[Records contained in a dataset]
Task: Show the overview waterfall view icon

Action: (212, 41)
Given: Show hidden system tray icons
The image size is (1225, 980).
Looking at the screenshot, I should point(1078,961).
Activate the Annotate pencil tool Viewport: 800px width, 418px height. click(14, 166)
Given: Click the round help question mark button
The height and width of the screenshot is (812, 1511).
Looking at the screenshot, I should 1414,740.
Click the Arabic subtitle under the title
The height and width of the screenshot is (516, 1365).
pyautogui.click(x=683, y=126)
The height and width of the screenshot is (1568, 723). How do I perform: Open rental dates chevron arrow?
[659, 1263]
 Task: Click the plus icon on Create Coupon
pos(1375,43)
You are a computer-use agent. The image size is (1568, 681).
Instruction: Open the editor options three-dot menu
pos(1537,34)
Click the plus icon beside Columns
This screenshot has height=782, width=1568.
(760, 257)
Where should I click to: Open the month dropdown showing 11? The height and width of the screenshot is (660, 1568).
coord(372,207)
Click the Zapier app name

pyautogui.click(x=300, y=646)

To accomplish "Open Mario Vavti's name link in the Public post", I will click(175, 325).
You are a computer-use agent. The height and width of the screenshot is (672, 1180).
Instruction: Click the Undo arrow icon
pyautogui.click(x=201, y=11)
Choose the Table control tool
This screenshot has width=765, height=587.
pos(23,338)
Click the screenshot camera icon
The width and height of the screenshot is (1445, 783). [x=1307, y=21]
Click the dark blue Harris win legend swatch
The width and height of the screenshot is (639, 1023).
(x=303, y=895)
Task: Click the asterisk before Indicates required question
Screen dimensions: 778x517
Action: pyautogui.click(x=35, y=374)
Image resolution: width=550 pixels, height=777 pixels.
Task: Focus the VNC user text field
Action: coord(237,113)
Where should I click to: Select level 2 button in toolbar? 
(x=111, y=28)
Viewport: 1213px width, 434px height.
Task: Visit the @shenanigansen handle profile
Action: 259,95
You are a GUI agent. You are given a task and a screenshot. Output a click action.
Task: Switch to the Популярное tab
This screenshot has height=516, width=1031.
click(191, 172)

What the task requires. Reproduce the data verbatim, line for line.

Response.
Task: Show the overview waterfall view icon

Action: (212, 41)
Given: Show hidden system tray icons
The image size is (1225, 980).
Looking at the screenshot, I should point(1078,961).
Activate the Annotate pencil tool Viewport: 800px width, 418px height. click(14, 166)
Given: Click the round help question mark button
The height and width of the screenshot is (812, 1511).
Looking at the screenshot, I should 1414,740.
Click the Arabic subtitle under the title
The height and width of the screenshot is (516, 1365).
pyautogui.click(x=683, y=126)
The height and width of the screenshot is (1568, 723). How do I perform: Open rental dates chevron arrow?
[659, 1263]
 Task: Click the plus icon on Create Coupon
pos(1375,43)
You are a computer-use agent. The image size is (1568, 681).
Instruction: Open the editor options three-dot menu
pos(1537,34)
Click the plus icon beside Columns
This screenshot has height=782, width=1568.
(760, 257)
Where should I click to: Open the month dropdown showing 11? The height and width of the screenshot is (660, 1568).
coord(372,207)
Click the Zapier app name

pyautogui.click(x=300, y=646)

To accomplish "Open Mario Vavti's name link in the Public post", I will click(175, 325).
You are a computer-use agent. The height and width of the screenshot is (672, 1180).
Instruction: Click the Undo arrow icon
pyautogui.click(x=201, y=11)
Choose the Table control tool
This screenshot has width=765, height=587.
pos(23,338)
Click the screenshot camera icon
The width and height of the screenshot is (1445, 783). [x=1307, y=21]
Click the dark blue Harris win legend swatch
The width and height of the screenshot is (639, 1023).
(x=303, y=895)
Task: Click the asterisk before Indicates required question
Screen dimensions: 778x517
Action: pyautogui.click(x=35, y=374)
Image resolution: width=550 pixels, height=777 pixels.
Task: Focus the VNC user text field
Action: coord(237,113)
Where should I click to: Select level 2 button in toolbar? 
(x=111, y=28)
Viewport: 1213px width, 434px height.
Task: Visit the @shenanigansen handle profile
Action: 259,95
You are a GUI agent. You are given a task and a screenshot. Output a click action.
Task: Switch to the Популярное tab
This screenshot has height=516, width=1031.
click(191, 172)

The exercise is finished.